WHAT TO WORK ON>
All lines below must be repeated exactly, with the pictures omitted.

BEGIN

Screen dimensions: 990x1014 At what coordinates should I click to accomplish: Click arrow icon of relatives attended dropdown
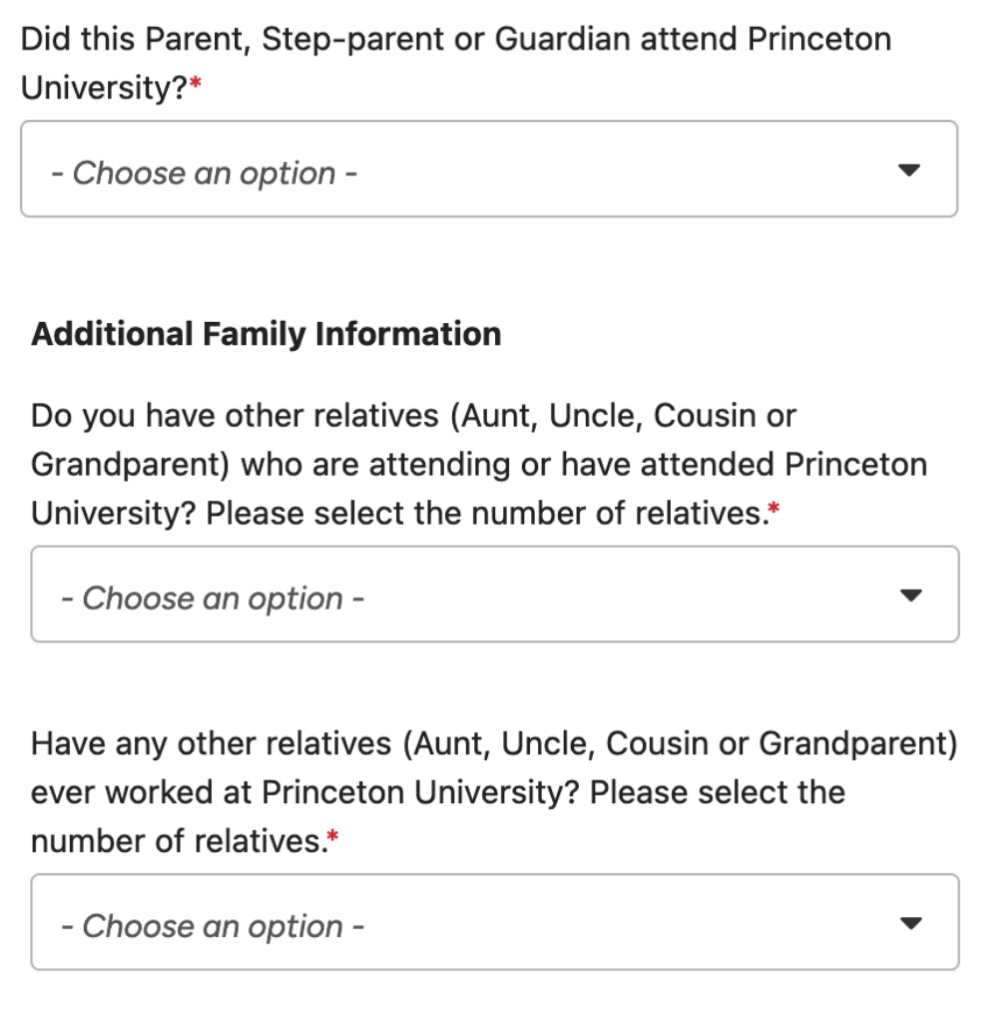(x=909, y=595)
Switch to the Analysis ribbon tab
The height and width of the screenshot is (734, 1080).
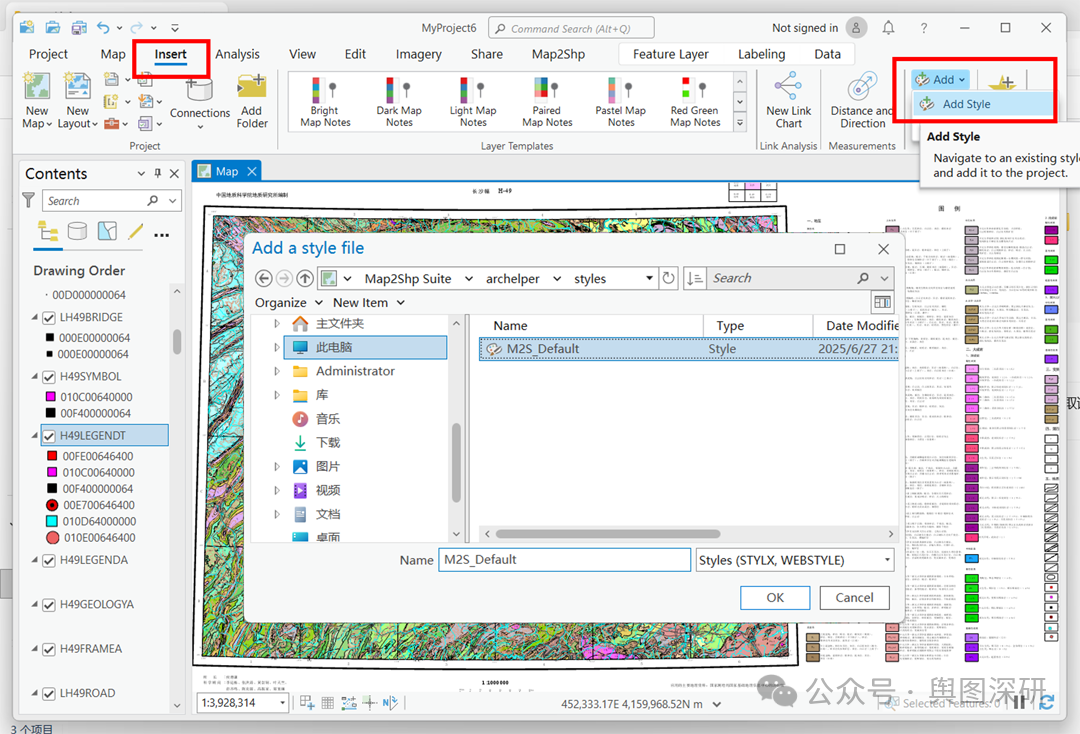click(237, 54)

END

RESULT>
Screen dimensions: 990x1014 At what coordinates should I click to accomplish: Click arrow icon of relatives attended dropdown
(x=909, y=595)
Switch to the Analysis ribbon tab
The height and width of the screenshot is (734, 1080).
click(237, 54)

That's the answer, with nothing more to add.